Par un mémoire en défense, enregistré le 11 octobre 2024, le préfet de Bouches-du-Rhône conclut au rejet de la requête.
Il fait valoir que les moyens soulevés par la requérante ne sont pas fondés.
Mme C a été admise au bénéfice de l’aide juridictionnelle totale par une décision du 30 juin 2023.
Vu les autres pièces du dossier ;
Vu :
— la convention internationale relative aux droits de l’enfant du 26 janvier 1990 ;
— la convention européenne de sauvegarde des droits de l’homme et des libertés fondamentales ;
— l’accord franco-algérien du 27 décembre 1968 relatif à la circulation, à l’emploi et au séjour en France des ressortissants algériens et de leurs familles ;
— le code de l’entrée et du séjour des étrangers et du droit d’asile ;
— le code des relations entre le public et l’administration ;
— la loi n° 91-647 du 10 juillet 1991 ;
— le code de justice administrative.
Le président de la formation de jugement a dispensé la rapporteure publique, sur sa proposition, de prononcer des conclusions à l’audience.
Les parties ont été régulièrement averties du jour de l’audience.
Le rapport de M. Trottier, président rapporteur, a été entendu au cours de l’audience publique.
Considérant ce qui suit :
1. Mme C, ressortissante algérienne née le 7 juillet 1988, déclare être entrée en France le 26 septembre 2017. Le 15 février 2023, elle a sollicité son admission au séjour sur le fondement du 5) de l’article 6-1 de l’accord franco-algérien. Par un arrêté du 3 mai 2023, le préfet des Bouches-du-Rhône a rejeté sa demande, l’a obligée à quitter le territoire français dans un délai de trente jours et a fixé le pays de destination. Mme C demande au tribunal l’annulation de cet arrêté.

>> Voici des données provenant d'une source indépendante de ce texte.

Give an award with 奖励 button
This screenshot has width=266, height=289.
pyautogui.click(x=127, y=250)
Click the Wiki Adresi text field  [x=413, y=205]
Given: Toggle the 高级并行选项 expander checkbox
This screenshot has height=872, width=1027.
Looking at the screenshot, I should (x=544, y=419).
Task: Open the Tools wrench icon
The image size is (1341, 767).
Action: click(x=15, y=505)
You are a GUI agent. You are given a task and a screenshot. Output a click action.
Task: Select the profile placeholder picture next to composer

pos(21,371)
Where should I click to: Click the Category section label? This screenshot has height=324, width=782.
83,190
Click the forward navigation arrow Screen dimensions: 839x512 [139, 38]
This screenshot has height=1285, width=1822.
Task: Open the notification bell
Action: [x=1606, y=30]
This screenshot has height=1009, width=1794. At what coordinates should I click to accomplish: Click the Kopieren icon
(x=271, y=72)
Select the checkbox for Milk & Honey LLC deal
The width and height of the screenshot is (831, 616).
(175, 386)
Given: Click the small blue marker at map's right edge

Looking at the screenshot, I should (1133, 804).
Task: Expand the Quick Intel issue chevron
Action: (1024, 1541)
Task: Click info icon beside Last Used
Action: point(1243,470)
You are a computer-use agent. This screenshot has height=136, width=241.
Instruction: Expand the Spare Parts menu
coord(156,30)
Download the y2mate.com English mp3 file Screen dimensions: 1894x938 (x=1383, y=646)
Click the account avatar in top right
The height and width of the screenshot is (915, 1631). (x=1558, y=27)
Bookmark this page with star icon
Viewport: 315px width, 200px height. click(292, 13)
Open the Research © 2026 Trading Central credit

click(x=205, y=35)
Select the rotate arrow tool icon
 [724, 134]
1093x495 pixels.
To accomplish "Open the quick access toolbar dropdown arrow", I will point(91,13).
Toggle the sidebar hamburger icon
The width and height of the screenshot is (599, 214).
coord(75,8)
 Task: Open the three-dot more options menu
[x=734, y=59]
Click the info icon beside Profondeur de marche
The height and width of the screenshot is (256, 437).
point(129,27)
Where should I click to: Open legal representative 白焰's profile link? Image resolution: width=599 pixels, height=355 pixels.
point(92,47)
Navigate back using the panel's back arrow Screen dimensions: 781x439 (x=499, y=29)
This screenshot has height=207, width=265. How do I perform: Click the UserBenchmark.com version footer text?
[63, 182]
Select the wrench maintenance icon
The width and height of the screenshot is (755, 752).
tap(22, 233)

Sur les conclusions aux fins d’annulation :
2. Par un arrêté n° 13-2023-04-13-00006 du 13 avril 2023 régulièrement publié au recueil des actes administratifs de la préfecture du même jour et librement accessible aux parties, M. D, adjoint au chef du bureau de l’éloignement, du contentieux et de l’asile, a reçu délégation de signature du préfet des Bouches-du-Rhône pour signer tout document relatif à la procédure de délivrance de titre de séjour. Par suite, le moyen tiré de l’incompétence du signataire, qui manque en fait, doit être écarté.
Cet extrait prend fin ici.